Потом, когда завершился обмен пленными, россияне совершили в речке Поляновке, тёплой по июньской поре, общее купание. Заботами Разрядного приказа всех, кто пришёл из Польши, переодели в чистое бельё и одежду и дали волю поступить с лохмотьями, как заблагорассудится. И был устроен костёр, на котором сожгли всё, в чём пришли из плена. И было малое пированье. Всех накормили, поднесли хмельного, а затем усадили на подводы и повезли в Троице-Сергиеву лавру на торжественный молебен. И трезвонили колокола, раскаты которых достигали Первопрестольной. Москва начала готовиться к встрече своих сыновей.
Глава тридцатая
ДВА ВОИТЕЛЯ
С возвращением митрополита Филарета на Руси началось преодоление великого московского разорения. Въезд Филарета в стольный град был встречен с воодушевлением только простыми горожанами. В царском дворе среди тех, кто окружал государя Михаила, возвращение Филарета не вызвало радости, а посеяло уныние. Отпраздновав встречу широким застольем в Золотой палате, царедворцы разбежались по своим палатам и затаились в ожидании грозных перемен. Это ожидание вызвало трепет в душах придворных бояр и князей, особенно после того, как Филарет был возведён в сан Московского и всея Руси патриарха. Когда к этому сану был добавлен титул великого государя, трепет многих вельмож перерос в зависть и ненависть к патриарху. Что ж, многие придворные царя знали, за какие грехи им надо бояться праведной карающей десницы патриарха и великого государя.
Однако сам патриарх Филарет не склонен был к тому, чтобы возродить на Руси опричнину времён Ивана Грозного. Нет, он думал идти к преодолению великого московского разорения иными путями, не опирающимися на преследования, казни и опалу виновных в разорении державы.
Вскоре после возведения в сан патриарха была у Филарета встреча с воеводой Михаилом Шеиным и долгая беседа с глазу на глаз. Для встречи был и благоприятный повод. Царь Михаил ещё на речке Поляновке понял, что его отец возьмёт себе в сотоварищи воеводу Шеина, и, не откладывая в долгий ящик, решил отметить его своей милостью. «Немедленно по возвращении из плена Шеин был награждён за свою службу царём Михаилом Фёдоровичем, но не особенно щедро — получил лишь шубу и кубок».
После награждения Филарет пожал руку Михаилу и с горькой иронией сказал:
— Вот, герой Смоленска, тебя и отблагодарили за то, что шкуру с тебя спускали и ногти рвали.

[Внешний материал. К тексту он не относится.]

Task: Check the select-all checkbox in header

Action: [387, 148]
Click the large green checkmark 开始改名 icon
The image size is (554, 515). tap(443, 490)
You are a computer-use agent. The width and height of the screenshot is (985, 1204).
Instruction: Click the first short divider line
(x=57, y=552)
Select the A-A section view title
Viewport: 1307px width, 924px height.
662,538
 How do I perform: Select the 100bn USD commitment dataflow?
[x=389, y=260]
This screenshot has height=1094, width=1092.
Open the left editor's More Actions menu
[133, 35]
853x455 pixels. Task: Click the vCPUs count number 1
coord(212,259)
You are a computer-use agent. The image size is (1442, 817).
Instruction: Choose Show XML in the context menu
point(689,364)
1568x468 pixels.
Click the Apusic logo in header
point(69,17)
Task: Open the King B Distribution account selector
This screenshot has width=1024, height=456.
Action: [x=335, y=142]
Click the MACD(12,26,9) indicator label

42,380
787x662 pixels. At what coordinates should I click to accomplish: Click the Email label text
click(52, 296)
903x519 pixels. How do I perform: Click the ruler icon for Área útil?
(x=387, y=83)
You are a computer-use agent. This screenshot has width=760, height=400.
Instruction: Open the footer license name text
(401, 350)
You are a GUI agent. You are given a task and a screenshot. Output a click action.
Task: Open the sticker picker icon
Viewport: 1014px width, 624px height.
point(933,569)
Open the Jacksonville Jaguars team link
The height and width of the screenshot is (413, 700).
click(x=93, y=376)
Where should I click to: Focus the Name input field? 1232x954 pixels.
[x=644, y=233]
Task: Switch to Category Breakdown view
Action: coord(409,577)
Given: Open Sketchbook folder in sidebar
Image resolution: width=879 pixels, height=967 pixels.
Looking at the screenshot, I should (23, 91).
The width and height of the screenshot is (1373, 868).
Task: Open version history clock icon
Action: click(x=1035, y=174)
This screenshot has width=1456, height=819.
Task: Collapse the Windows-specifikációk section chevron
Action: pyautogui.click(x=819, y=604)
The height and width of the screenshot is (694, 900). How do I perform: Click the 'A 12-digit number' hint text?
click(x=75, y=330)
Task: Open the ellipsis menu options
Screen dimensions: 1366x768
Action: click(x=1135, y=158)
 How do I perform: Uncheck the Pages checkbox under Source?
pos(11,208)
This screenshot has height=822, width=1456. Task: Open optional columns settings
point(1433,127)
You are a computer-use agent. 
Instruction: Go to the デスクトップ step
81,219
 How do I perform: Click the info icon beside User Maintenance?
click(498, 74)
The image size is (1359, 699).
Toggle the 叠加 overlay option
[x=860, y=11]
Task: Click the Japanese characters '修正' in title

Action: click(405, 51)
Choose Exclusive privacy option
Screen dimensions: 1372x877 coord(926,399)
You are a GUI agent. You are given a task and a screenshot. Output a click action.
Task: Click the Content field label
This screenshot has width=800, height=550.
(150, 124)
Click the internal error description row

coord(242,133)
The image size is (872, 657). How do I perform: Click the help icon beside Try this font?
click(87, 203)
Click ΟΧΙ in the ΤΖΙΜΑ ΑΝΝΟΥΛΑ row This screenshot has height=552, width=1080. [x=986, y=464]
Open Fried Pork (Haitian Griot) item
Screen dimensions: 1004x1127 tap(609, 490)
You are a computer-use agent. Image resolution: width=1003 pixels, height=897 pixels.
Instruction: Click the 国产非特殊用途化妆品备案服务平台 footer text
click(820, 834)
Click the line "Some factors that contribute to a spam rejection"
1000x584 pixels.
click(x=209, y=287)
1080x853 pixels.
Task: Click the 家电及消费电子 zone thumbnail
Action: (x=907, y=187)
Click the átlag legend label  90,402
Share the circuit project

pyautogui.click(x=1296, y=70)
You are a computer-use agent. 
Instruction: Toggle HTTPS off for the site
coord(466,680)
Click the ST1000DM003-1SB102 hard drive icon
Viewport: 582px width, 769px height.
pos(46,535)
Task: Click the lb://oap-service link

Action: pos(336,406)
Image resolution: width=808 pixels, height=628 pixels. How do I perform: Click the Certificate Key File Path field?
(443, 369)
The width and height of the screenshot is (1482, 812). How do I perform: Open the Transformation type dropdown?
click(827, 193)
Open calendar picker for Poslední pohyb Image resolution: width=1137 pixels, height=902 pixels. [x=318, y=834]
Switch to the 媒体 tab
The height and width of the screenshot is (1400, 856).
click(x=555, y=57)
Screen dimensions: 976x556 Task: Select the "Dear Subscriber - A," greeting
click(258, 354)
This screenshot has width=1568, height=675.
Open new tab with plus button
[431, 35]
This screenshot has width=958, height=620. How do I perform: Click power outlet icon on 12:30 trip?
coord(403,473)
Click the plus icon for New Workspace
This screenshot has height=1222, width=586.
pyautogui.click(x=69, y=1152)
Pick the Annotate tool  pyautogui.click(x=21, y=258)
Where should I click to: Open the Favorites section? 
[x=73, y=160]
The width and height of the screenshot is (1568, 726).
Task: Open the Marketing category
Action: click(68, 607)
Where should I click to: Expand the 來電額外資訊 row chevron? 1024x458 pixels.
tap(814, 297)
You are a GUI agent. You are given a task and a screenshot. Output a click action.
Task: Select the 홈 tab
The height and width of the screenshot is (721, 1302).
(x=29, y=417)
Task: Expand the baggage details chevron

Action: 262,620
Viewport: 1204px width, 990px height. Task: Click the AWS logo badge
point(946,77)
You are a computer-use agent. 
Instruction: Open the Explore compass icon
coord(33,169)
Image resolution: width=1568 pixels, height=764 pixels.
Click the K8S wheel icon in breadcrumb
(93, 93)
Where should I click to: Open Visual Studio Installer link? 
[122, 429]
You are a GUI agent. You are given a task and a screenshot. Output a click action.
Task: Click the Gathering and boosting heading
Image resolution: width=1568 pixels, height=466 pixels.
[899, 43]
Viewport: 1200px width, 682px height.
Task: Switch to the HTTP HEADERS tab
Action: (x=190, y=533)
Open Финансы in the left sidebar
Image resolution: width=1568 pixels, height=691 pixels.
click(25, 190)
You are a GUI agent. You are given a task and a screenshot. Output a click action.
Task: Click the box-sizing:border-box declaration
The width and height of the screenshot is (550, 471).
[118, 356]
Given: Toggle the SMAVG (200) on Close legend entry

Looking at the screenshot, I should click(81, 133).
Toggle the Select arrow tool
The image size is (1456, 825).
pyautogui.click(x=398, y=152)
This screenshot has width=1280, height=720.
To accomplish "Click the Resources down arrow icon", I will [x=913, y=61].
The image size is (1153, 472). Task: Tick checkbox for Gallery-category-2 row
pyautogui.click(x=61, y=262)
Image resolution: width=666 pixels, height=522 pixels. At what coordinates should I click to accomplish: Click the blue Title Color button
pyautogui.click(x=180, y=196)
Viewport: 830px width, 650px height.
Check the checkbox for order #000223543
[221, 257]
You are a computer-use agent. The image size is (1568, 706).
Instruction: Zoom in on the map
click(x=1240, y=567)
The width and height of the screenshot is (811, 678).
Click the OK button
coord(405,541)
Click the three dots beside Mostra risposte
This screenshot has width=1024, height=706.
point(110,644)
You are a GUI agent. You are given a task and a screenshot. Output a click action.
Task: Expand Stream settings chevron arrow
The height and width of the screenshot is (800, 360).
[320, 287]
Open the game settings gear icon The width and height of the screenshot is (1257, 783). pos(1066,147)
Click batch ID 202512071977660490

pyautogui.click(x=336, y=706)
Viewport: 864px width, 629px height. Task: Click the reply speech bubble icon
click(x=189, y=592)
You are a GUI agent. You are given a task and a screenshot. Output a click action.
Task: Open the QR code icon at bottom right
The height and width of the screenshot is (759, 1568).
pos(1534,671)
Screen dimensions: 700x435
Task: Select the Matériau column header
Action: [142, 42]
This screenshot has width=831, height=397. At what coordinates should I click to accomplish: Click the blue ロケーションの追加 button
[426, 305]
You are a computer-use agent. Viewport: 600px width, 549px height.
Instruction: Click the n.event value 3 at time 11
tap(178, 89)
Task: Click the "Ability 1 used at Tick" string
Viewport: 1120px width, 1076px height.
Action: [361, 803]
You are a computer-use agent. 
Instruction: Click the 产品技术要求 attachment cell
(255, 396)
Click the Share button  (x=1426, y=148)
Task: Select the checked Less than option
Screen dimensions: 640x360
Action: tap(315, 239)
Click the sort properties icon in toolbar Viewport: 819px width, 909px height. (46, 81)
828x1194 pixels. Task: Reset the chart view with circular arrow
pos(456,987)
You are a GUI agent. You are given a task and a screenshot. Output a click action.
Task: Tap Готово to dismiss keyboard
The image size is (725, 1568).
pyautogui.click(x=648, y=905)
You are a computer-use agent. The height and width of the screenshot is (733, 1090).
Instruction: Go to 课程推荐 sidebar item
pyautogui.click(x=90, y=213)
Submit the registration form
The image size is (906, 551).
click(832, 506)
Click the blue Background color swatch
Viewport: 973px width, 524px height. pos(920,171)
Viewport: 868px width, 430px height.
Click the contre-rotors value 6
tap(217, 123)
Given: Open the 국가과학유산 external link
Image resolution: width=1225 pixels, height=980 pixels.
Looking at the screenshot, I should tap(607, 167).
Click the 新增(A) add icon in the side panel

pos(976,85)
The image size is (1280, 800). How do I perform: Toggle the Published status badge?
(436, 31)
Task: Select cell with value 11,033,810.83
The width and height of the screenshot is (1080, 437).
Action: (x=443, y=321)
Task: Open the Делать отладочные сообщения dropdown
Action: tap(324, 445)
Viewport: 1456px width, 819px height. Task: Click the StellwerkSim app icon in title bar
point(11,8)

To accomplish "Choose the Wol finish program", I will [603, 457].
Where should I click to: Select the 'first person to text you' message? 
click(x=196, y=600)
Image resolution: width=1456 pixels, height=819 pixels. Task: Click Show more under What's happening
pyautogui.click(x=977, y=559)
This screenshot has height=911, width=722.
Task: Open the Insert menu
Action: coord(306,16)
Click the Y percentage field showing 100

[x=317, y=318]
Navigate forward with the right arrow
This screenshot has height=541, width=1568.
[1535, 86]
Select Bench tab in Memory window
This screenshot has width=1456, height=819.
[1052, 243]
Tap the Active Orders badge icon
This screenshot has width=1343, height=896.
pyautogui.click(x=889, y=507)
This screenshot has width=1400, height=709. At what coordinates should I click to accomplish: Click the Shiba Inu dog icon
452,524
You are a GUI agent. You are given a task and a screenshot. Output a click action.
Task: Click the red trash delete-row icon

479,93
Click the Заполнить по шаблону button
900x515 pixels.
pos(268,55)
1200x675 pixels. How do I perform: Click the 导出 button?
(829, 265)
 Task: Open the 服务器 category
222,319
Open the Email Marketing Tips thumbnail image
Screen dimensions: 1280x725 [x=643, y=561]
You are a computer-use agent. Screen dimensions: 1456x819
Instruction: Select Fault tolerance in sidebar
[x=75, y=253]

— Я очень рад награде. И кубок серебряный хорош, и шуба, — ответил с улыбкой Шеин.
— Верно говоришь. И не казни моего сынка за скупость. Он пока пребывает в путах. А теперь идём, мой друг, в патриаршие палаты. Поговорить мне с тобою нужно.
От царского дворца до патриарших палат не больше ста сажен, но пройти их незамеченными невозможно, и наблюдали за патриархом и воеводой десятки глаз, среди которых были и глаза недругов того и другого. И не только глаза — руки к ним тянулись. Вот от колокольни Ивана Великого подошёл князь Борис Лыков. «Это наш», — мелькнуло у Шеина. Князь Борис низко поклонился Филарету.
— Здравствовать тебе, святейший, многие лета.
— Спасибо, сын мой, — ответил Филарет.
Едва Лыков отошёл, как от Благовещенского собора подошёл к Филарету и Шеину князь Димитрий Черкасский.
— Поздравляю тебя с царским подарком, — сказал он Михаилу. — То-то он тебя отблагодарил. — И протянул руку.
— Мы с тобой уже здоровались двадцать лет назад на берегу Москва-реки. А на льду обнимались, — улыбнулся Шеин и прошёл мимо Черкасского.
— Иди помолись, сын мой, прими покаяние, — сказал Филарет и продолжил путь.